Я боюсь снега, хоть он и красив, если смотреть на него издалека; впрочем, красив он бывает и вблизи, да я его не люблю. Раза два или три в горах мне случалось встретиться с ним один на один — снег и я, и бесконечно долго тянется время, и не видать ни следа, ни тропинки — все похоронил снег. Иди осторожно, далеко не заглядывай, знай, смотри себе под ноги и выбирай, куда ступить, чтобы не провалиться, чтоб не упасть. Далеко тебе заглядывать нельзя, хотя я понимаю, там могли остаться твои друзья, и тебя ждет ночлег, яркое пламя очага, много света, веселья, голоса, смех, и чашка крепкого чая, и теплая постель, и даже, если повезет, женская улыбка, — пусть она предназначена другому, потому что ты всего лишь несчастный бедняга, но тебе будет радостно и то, что где-то близко, рядом с тобой улыбается женщина. Женщина в горах — большая редкость, а тем более женщина, которая могла бы стать твоей. Повторяю, не заглядывай далеко, не думай ни о чем, кроме этого снега: в нем заключено нечто поважнее, чем теплый очаг и чашка чая, нечто поважнее, чем женщины, которыми на худой конец можно и пренебречь. А вот тем, другим пренебречь нельзя. Жизнью не пренебрегают, нет!

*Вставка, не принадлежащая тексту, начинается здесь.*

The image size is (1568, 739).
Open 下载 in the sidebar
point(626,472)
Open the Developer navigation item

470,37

А ведь как просто бы пройти туннелем, если б не законы. В туннеле идешь — не споткнешься, и за час его легко бы одолел, так нет, не тут-то было. Постой, милейший! Это вылез закон. Документы. Чилиец? Или аргентинец? Покажи военный билет, предъяви паспорт, открой чемодан. Еще немного — и тебя заставят спустить штаны. А если еще плохо одет и весь в грязи — потому ли, что с работой не вышло, или просто тебе охота так ходить, — тогда уж и вовсе несдобровать. Не пришелся им по вкусу, вот и загремел — хорошо, если на два часа, а то и на два дня или еще, чего доброго, на полмесяца. В Лас-Куэвас был один надзиратель — сукин сын, каких мало, — так он обычно подходил к дверям камеры и кричал:

— Эй, кто тут грамотный, выходи!

И вот грамотеи — трое или четверо, не больше — гордо выступали вперед.

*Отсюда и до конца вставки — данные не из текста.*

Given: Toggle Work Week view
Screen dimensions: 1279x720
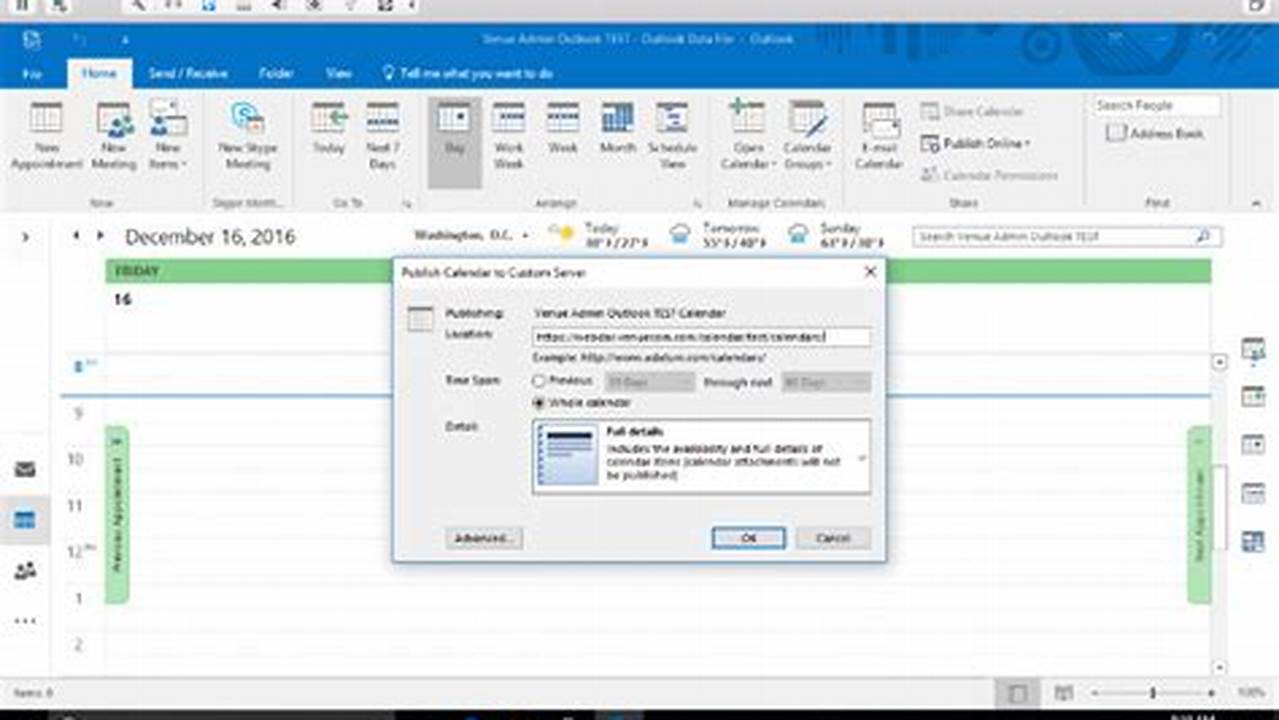Looking at the screenshot, I should pyautogui.click(x=509, y=135).
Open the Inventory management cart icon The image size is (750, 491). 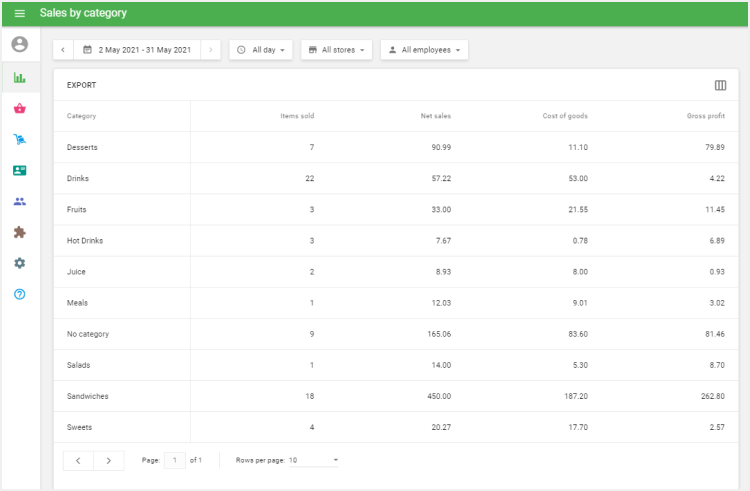click(x=19, y=139)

— Та-ак! Ну, разбирай лопаты — и шагом марш!

И он ставил их расчищать дорогу к вокзалу. Потом его убила лошадь. Угодил небось в ад, расчищает там своим рылом дорогу в огне.

На ночь все двери запирают — опускают засовы, да еще навешивают замки. Для чего? Днем карабинер приставлен, чтоб следить, кто входит в комиссариат и кто выходит. А ночью его нет, вот и опускают засовы да навешивают замки. А по другую сторону границы — та же процедура. «Кто смел — тот свободы добьется», — поет чилиец. «Свобода, да будет свобода!» — провозглашает гимн Аргентины. Свобода — оно, конечно, так, но замок не повредит.

Взглянем, что ли, в последний раз — снег отстает, взбирается все выше и выше, точно с высоты ему легче за нами следить, не терять из виду. Он все еще не хочет нас отпустить.

— Слышите? Уже река шумит, а вон и первый тополь. Добрались. Чили!